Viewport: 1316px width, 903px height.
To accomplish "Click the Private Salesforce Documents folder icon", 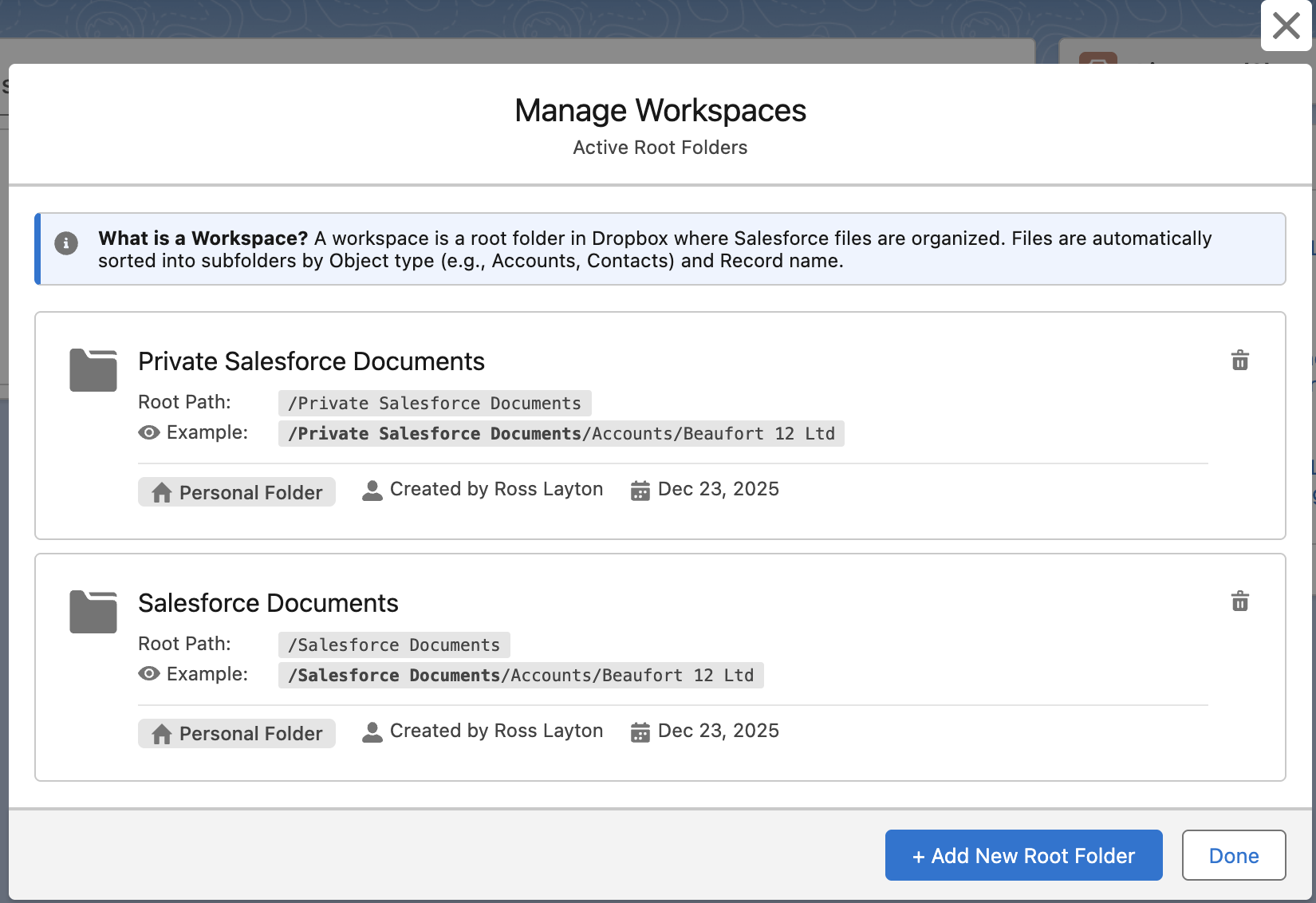I will coord(93,370).
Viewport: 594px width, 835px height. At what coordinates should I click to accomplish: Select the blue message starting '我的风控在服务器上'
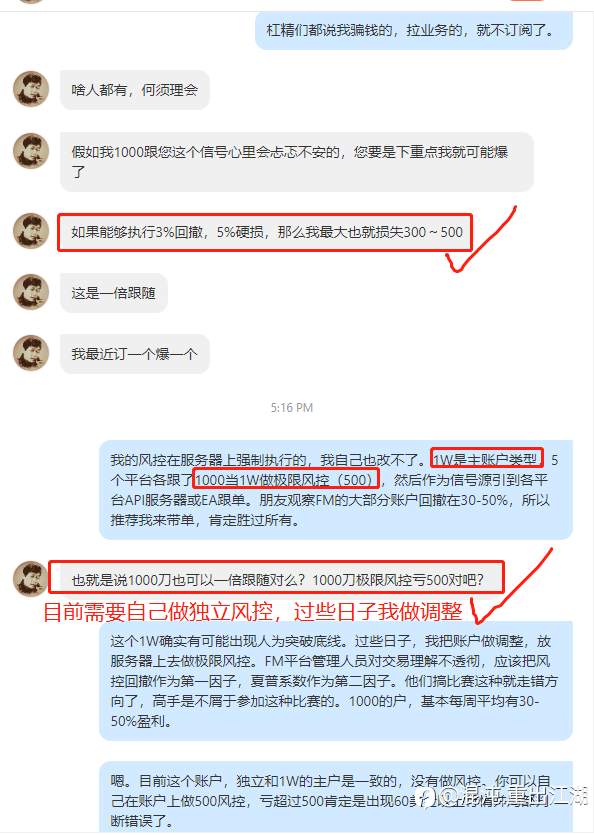point(336,489)
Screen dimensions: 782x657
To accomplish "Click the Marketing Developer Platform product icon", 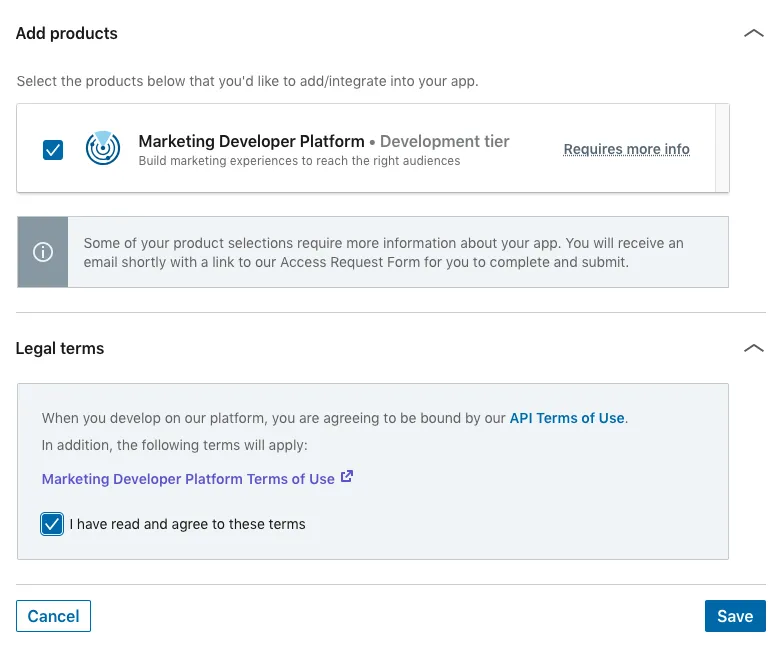I will pyautogui.click(x=101, y=148).
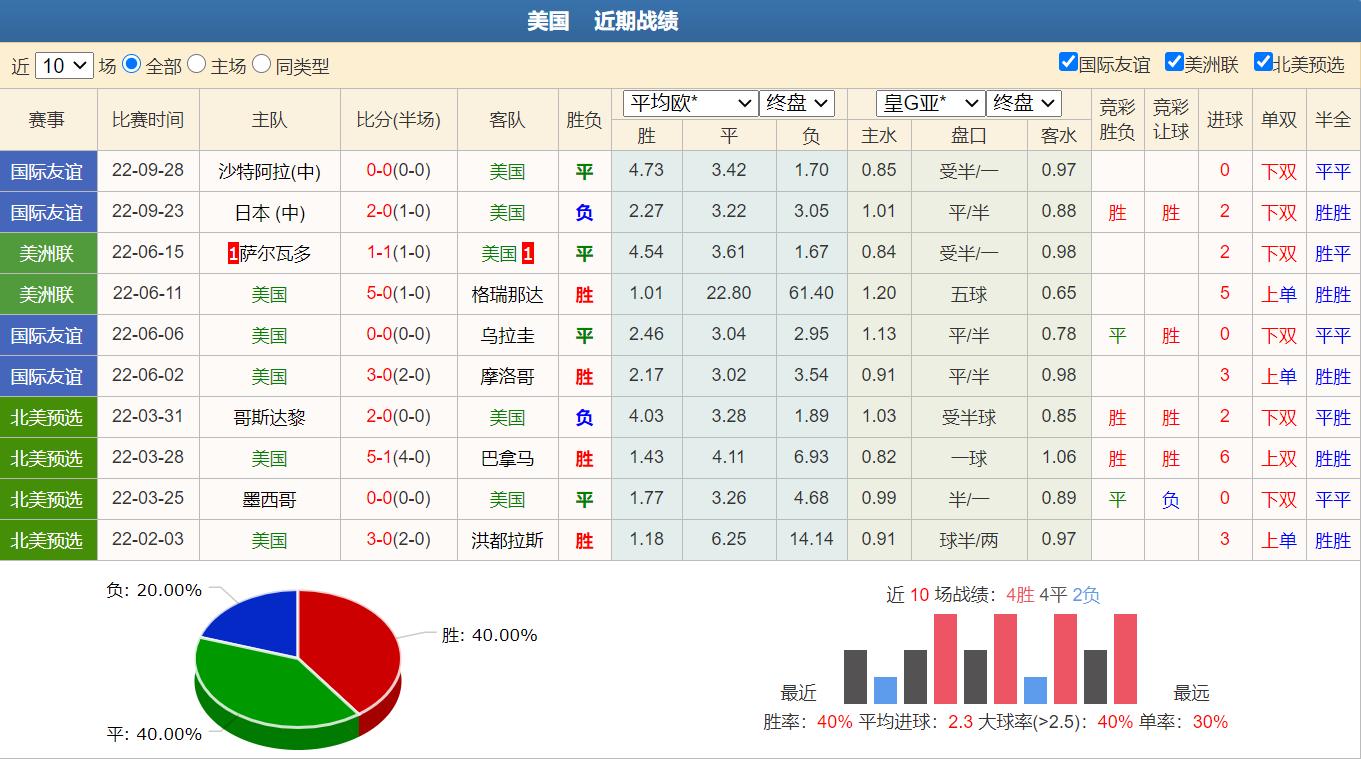This screenshot has width=1361, height=760.
Task: Click the 美洲联 tag in the 22-06-11 row
Action: pos(48,294)
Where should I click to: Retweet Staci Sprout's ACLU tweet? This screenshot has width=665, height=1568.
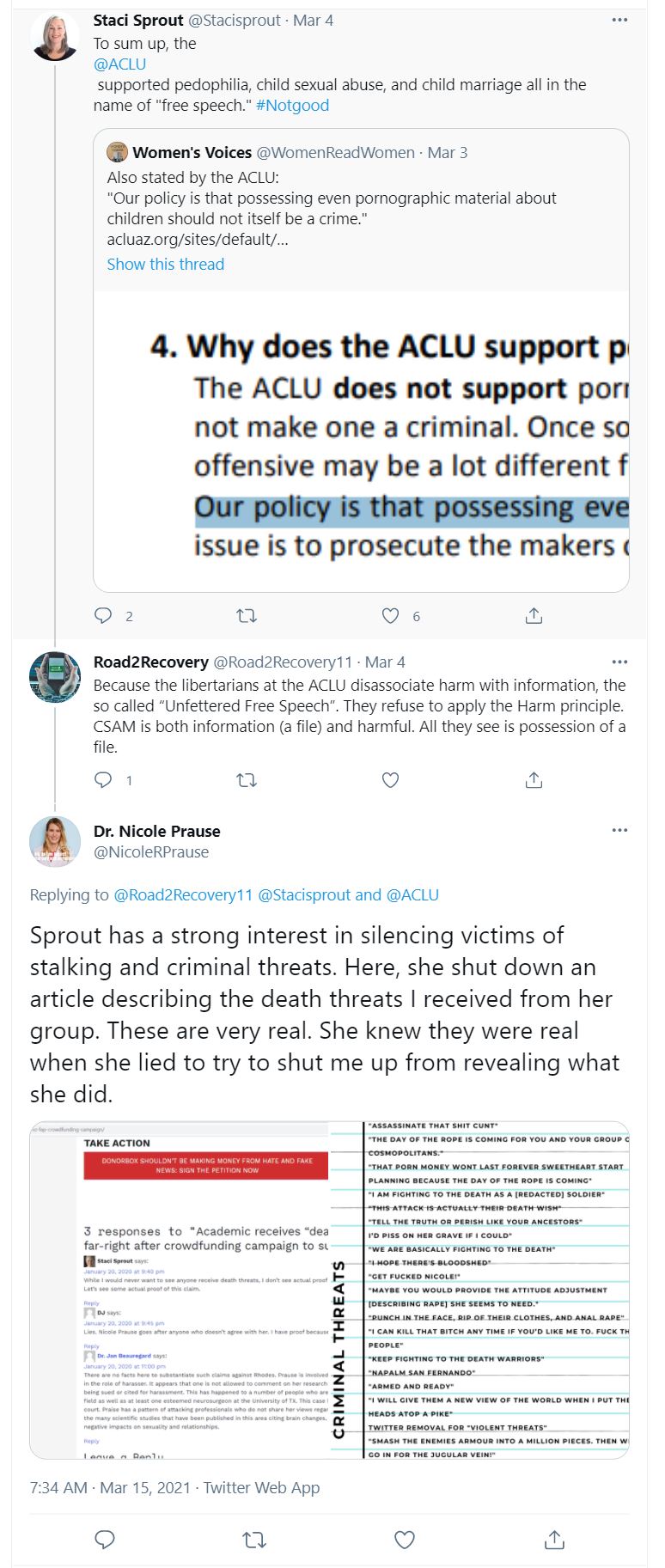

Problem description.
From the data above, return exactly the lines from the one with "Viewport: 594px width, 835px" up to and including the one with "Screen dimensions: 782x657". Pictures do not go in the copy.

Exercise result.
Viewport: 594px width, 835px height. At what coordinates should I click to accomplish: Select the blue message starting '我的风控在服务器上'
point(336,489)
Screen dimensions: 782x657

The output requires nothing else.